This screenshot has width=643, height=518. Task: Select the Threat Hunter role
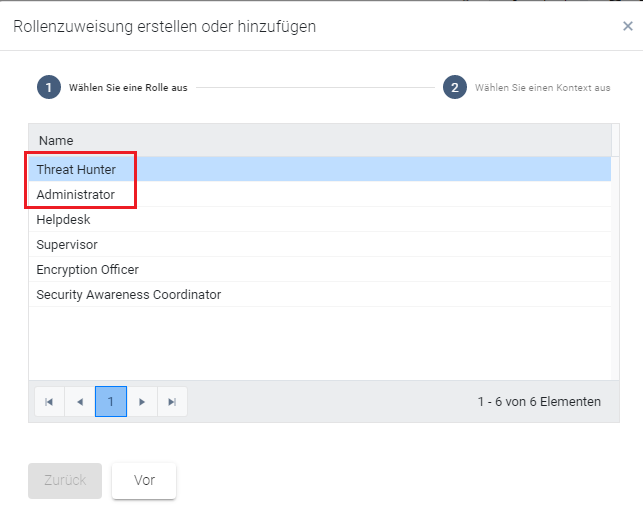(76, 169)
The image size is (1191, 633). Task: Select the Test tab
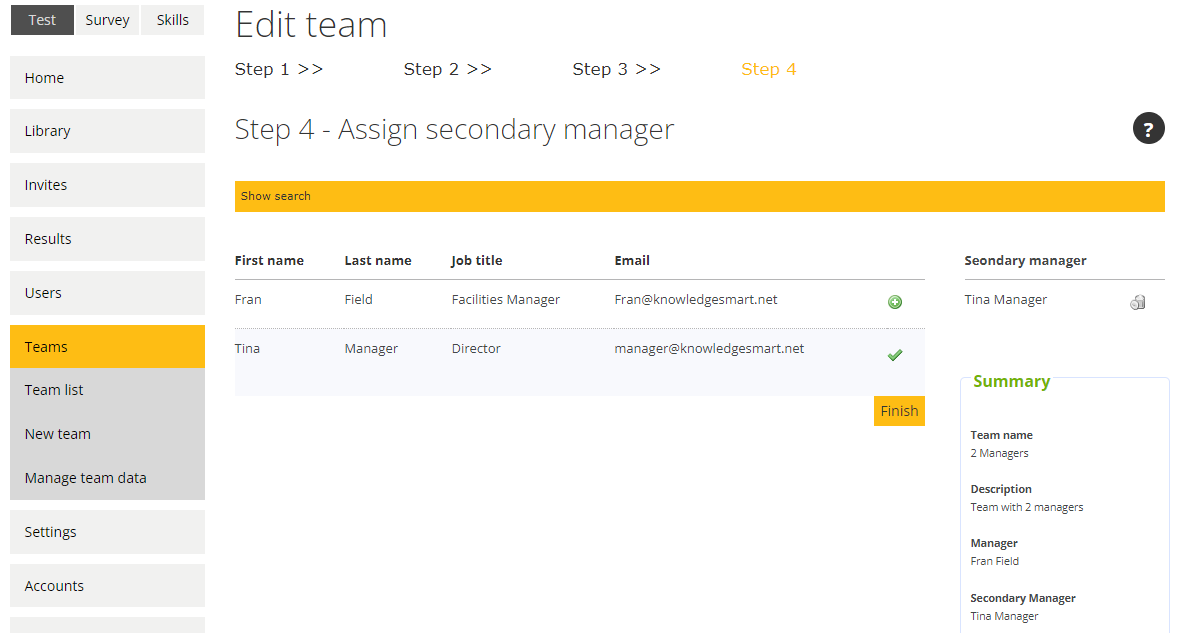coord(41,19)
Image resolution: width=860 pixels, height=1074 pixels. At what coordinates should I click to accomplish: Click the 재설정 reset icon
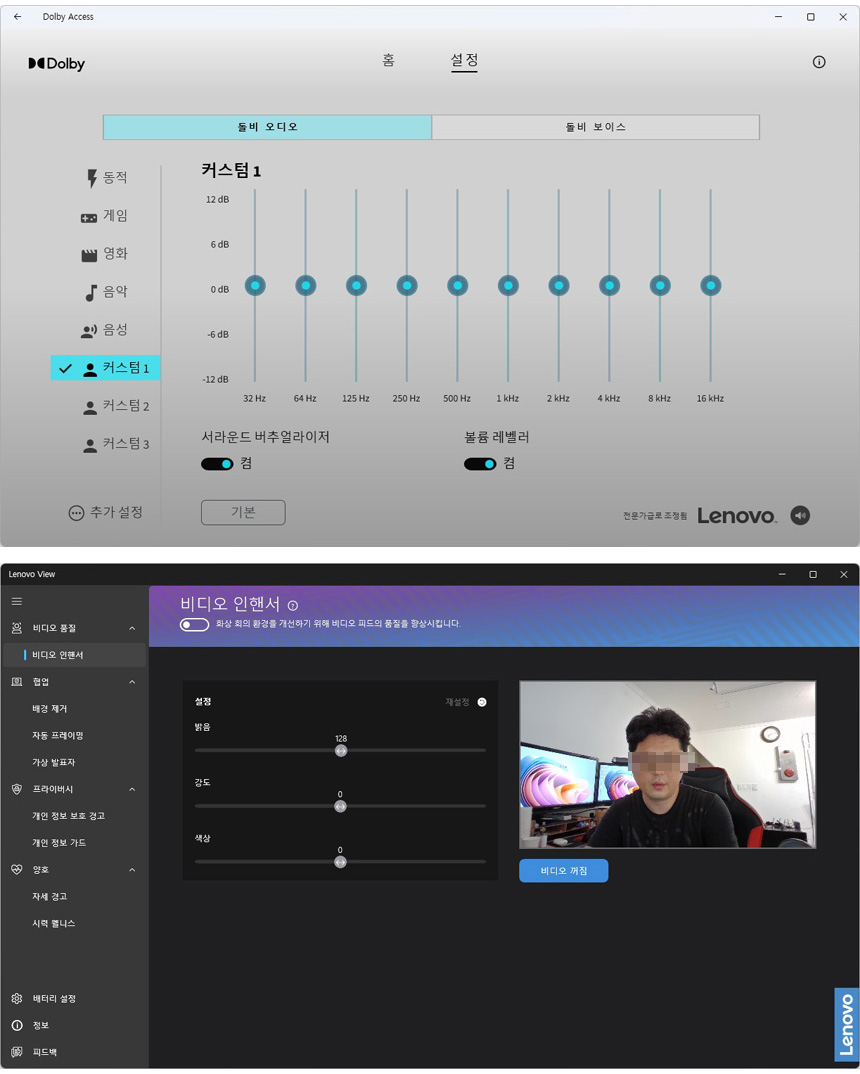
========================
Arrange the lines of the material above as a numbered list, leaving out blank lines and all pictures.

### Completed task
1. This screenshot has width=643, height=518. Task: Select the Threat Hunter role
2. (76, 169)
3. The image size is (1191, 633). Task: Select the Test tab
4. coord(41,19)
5. Image resolution: width=860 pixels, height=1074 pixels. At what coordinates should I click to accomplish: Click the 재설정 reset icon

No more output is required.